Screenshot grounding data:
"""
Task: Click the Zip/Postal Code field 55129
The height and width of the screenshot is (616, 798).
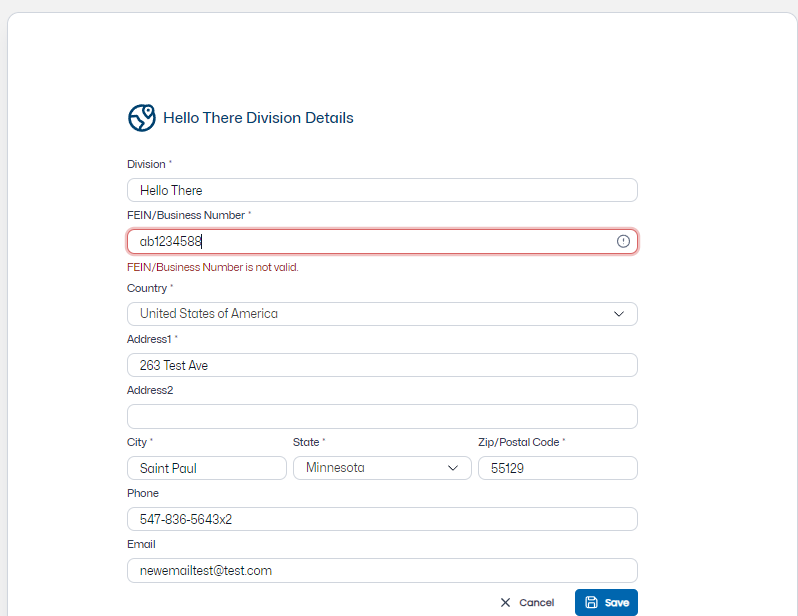Action: pos(557,468)
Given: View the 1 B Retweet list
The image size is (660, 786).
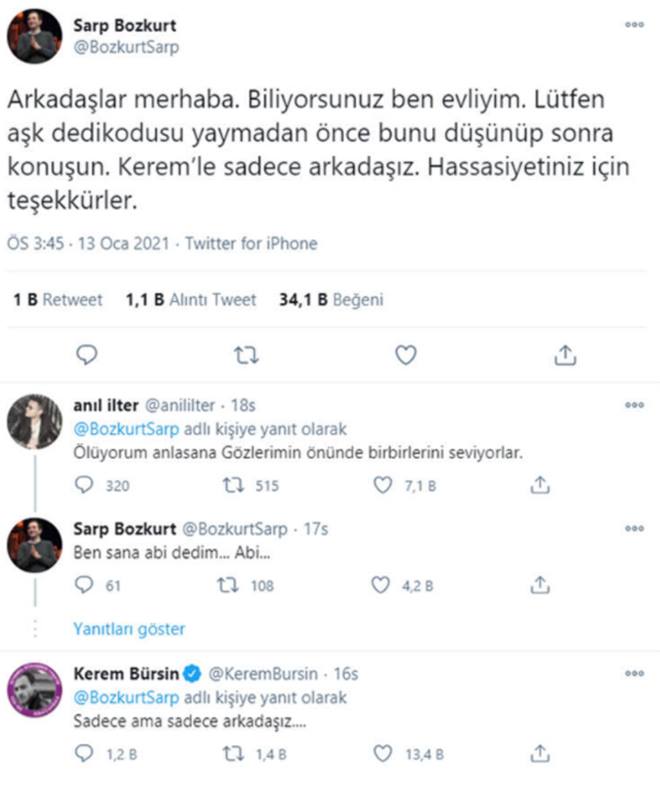Looking at the screenshot, I should [x=58, y=300].
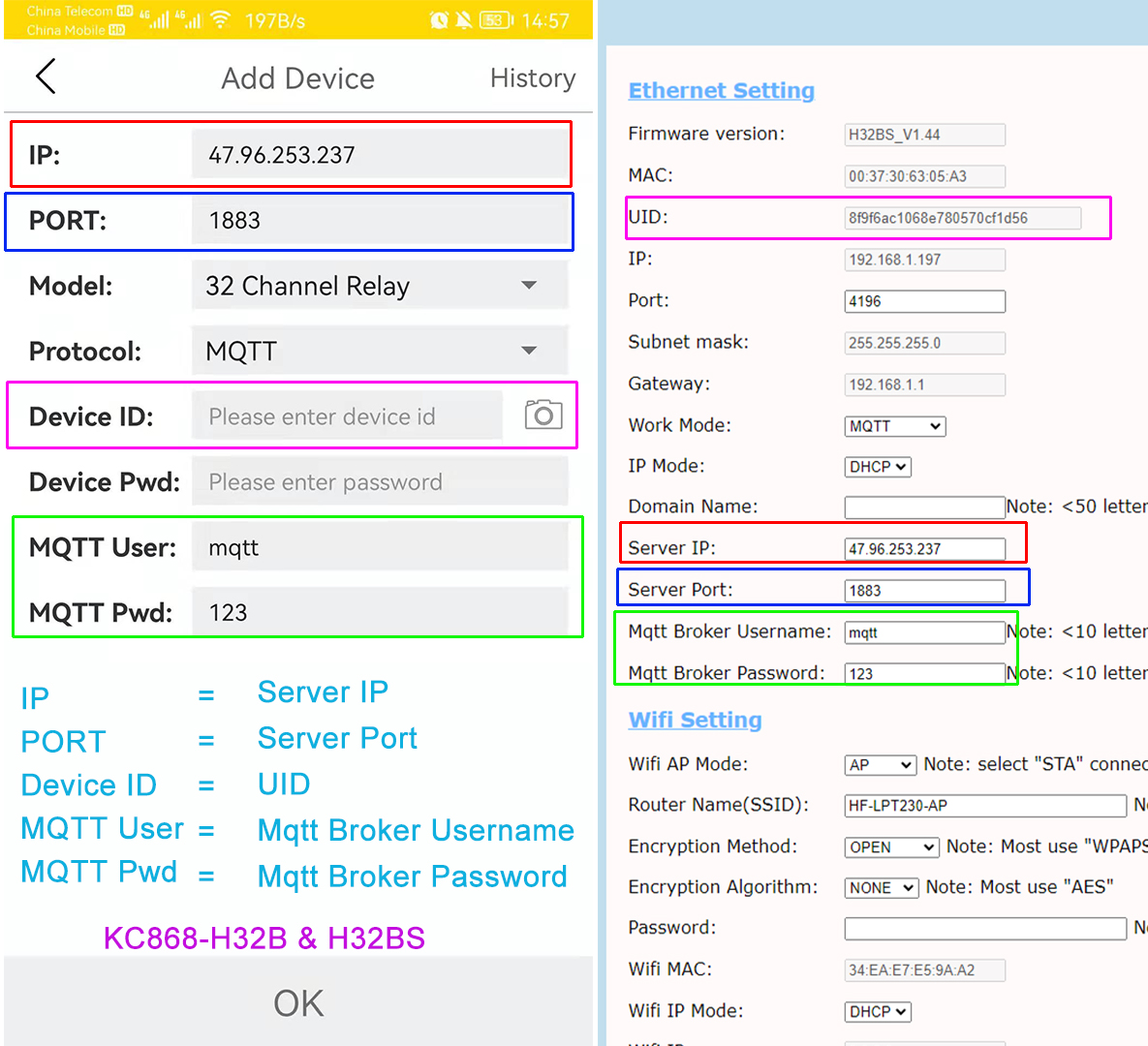Open the IP Mode DHCP dropdown
The width and height of the screenshot is (1148, 1046).
click(x=878, y=467)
"""
For this exercise, return exactly the lines above from the line with "The height and" through the line with "Given: View the 1 B Retweet list", both included. Do not copy the pictures.

The height and width of the screenshot is (616, 798).
Action: pos(557,468)
Given: View the 1 B Retweet list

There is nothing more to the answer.